──────── FRAGMENTO DE LECTURA ────────

Recordad sin embargo nuestras facciones, con el fin de reconocernos en el gran
día del juicio». Y todos los paganos se marchaban heridos de estupor; muchos de
ellos se convirtieron.
Finalmente llegó
el día de la victoria. El séquito de los mártires salió de la prisión y se
encaminó hacia el anfiteatro: se hubiera dicho que entraban en el cielo. Estaban
radiantes y, en sus rostros, muy hermosos, la emoción temblorosa provenía de la
alegría, y no del temor. Perpetua seguía al grupo con paso sosegado, como una
gran dama de Cristo, como la pequeña muy amada de Dios; y su mirada tenía tanto
brillo, que intimidaba a los curiosos. Felícitas seguía luego, alegre por su
feliz alumbramiento que le proporcionaba combatir con las fieras, ávida de ir
de la sangre a la sangre, de la partera al reciario, para purificarse en un
segundo bautismo.
Cuando hubieron
llegado a la puerta del anfiteatro, se los quiso poner vestidos impíos: a los
hombres, la toga de los sacerdotes de Saturno, a las mujeres, el vestido de las
sacerdotisas de Ceres. Mas Perpetua, valiente hasta el final, rehusó con
tenacidad en nombre de los demás. «De por nuestra libre elección, hemos
venido hasta aquí −decía− con el fin de salvar nuestra libertad y
sacrificamos nuestra misma vida para no hacer semejantes cosas.
Precisamente acerca de ese punto hemos formalizado un contrato con
vosotros». La injusticia no resistió a la justicia y el tribuno los dejó
entrar con sus vestiduras de costumbre.
Perpetua
cantaba. Trituraba ya la cabeza del egipcio. Revocato, Saturnino y Saturo
amenazaban al pueblo con la cólera divina. Llegados a la altura del palco de
Hilariano, le dijeron con ademanes y señales: «Nos hieres, mas Dios te herirá».
El pueblo exasperado pidió se les hiciera azotar por los criados colocados en
fila. Los mártires se regocijaron de ello: participarían de ese modo en la
Pasión del Salvador.

────────

• **OBJETIVO 1**
Enumere todos los nombres propios de personas que aparecen en el fragmento sobre el martirio, sin incluir divinidades ni figuras divinas.

──────── MATERIAL PROPORCIONADO ────────

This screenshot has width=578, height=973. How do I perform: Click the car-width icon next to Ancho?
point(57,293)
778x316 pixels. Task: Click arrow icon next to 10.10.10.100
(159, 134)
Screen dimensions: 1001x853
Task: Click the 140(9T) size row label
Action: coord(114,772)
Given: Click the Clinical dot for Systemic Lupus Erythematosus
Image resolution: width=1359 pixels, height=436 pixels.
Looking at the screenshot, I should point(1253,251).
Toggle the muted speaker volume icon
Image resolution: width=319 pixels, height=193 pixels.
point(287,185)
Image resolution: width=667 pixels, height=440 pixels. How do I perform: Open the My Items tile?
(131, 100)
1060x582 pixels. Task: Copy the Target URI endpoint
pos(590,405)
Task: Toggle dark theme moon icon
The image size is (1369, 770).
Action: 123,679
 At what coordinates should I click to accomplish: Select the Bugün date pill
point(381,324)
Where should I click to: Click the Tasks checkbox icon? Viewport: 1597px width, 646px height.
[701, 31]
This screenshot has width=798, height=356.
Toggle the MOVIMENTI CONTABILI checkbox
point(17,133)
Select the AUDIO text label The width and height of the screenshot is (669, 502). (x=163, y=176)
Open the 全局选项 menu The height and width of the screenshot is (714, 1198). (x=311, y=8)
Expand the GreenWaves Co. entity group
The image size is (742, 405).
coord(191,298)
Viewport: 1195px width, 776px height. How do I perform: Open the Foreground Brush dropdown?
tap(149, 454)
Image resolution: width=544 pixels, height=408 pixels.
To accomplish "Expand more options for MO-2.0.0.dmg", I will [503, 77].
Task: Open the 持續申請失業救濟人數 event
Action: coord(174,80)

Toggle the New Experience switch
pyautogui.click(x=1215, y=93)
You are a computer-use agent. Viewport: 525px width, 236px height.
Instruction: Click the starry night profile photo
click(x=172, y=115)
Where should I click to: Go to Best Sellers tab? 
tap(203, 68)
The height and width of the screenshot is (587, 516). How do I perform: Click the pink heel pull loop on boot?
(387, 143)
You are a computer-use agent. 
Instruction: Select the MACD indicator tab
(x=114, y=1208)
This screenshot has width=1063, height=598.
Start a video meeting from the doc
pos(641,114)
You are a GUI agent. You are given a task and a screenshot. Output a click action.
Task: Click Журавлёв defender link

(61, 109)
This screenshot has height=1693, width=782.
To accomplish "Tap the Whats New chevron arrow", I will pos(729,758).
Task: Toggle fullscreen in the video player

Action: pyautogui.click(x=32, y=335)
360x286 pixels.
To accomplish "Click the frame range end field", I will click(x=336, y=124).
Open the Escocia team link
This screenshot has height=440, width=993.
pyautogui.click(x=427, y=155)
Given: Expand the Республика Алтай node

────────

• **OBJETIVO 2**
Repita tal cual, del listado, el tramo que va desde la línea que contiene "At what coordinates" hasta la línea que contiene "click(x=172, y=115)", ambas incluidas.

• **RESULTADO DEL EJERCICIO 1**
Perpetua, Felícitas, Revocato, Saturnino, Saturo, Hilariano

• **RESULTADO DEL EJERCICIO 2**
 At what coordinates should I click to accomplish: Select the Bugün date pill
point(381,324)
Where should I click to: Click the Tasks checkbox icon? Viewport: 1597px width, 646px height.
[701, 31]
This screenshot has width=798, height=356.
Toggle the MOVIMENTI CONTABILI checkbox
point(17,133)
Select the AUDIO text label The width and height of the screenshot is (669, 502). (x=163, y=176)
Open the 全局选项 menu The height and width of the screenshot is (714, 1198). (x=311, y=8)
Expand the GreenWaves Co. entity group
The image size is (742, 405).
coord(191,298)
Viewport: 1195px width, 776px height. How do I perform: Open the Foreground Brush dropdown?
tap(149, 454)
Image resolution: width=544 pixels, height=408 pixels.
To accomplish "Expand more options for MO-2.0.0.dmg", I will [503, 77].
Task: Open the 持續申請失業救濟人數 event
Action: coord(174,80)

Toggle the New Experience switch
pyautogui.click(x=1215, y=93)
You are a computer-use agent. Viewport: 525px width, 236px height.
Instruction: Click the starry night profile photo
click(x=172, y=115)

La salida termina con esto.